Yes, I am aware of the fact that it is pretty much useless to compress an already encrypted data source, the other way around indeed makes more sense.
After reading the link, it looks to me that this attacker has for some reason, knowledge of the original unencrypted and uncompressed data or even uses its own data (The attacker then observes the change in size of the compressed request payload, which contains both the secret cookie that is sent by the browser only to the target site, and variable content created by the attacker, as the variable content is altered), which is certainly never the case in a PostgreSQL data transmission. Actually, I don't really see this happening. I've checked all the references, and in my opinion they're all pretty much non-believers. I have more faith in huffman encoding and encryption than I have in these guys, that's for sure.
Would it be good to have the ability to do compression, independent of the encryption? Yes, definitely. But this is not a feature that PostgreSQL has, or ever had.
That's too bad! Perhaps an idea for future development?
> > Might the underlying reason be, that certain people have shown
> > interest in my libpq/PQblockwrite algorithms (
> > https://www.postgresql.org/message-id/c7cccd0777f39c53b9514e3824badf276759fa87.camel%40cyberfiber.eu)
> > but felt turned down and are now persuading me to trade the algorithms
> > against SSL compression, than just say so please. I'll see what I can
> > do.
>
> The whole world is trying to move away from TLS compression (which has
> been removed from TLS 1.3). It has nothing to do with you.
As I understand it, TLS is a predecessor of SSL. People are trying to move away from TLS, not from compression.

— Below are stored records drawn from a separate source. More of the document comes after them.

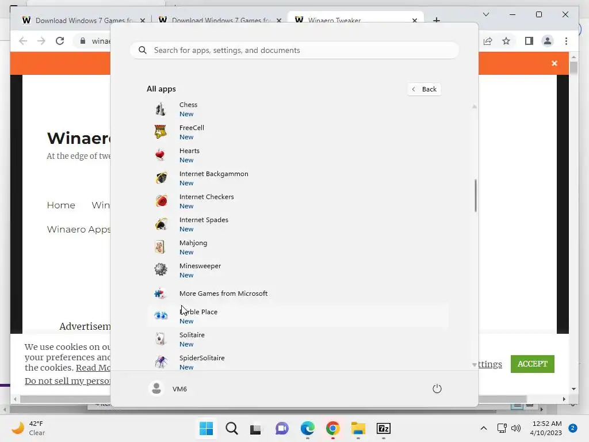This screenshot has height=442, width=589.
Task: Open the Chess game icon
Action: (160, 109)
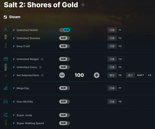
Task: Open info icon beside Unlimited Weight
Action: (42, 59)
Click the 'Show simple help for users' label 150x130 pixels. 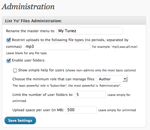pyautogui.click(x=41, y=70)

Then you don't understand it.SSL is the predecessor to TLS. TLS has more or less entirely replaced SSL -- only extremely outdated systems use SSL. TLSv1 followed after SSLv3.People are moving *to* TLS. And in particular, TLS v1.3 made significant and important changes. Compression was dropped from TLS v1.3 because it's considered obsolete.Again, compression is a perfectly valid usecase. But it shouldn't be, and is no longer, a part of the encryption layer. Unfortunately, PostgreSQL used to rely on it being that, so once it was removed from there, there is no built-in support for compression.One way to handle it, which is a bit ugly, is to tunnel the data through a VPN or something like that which can enable compression.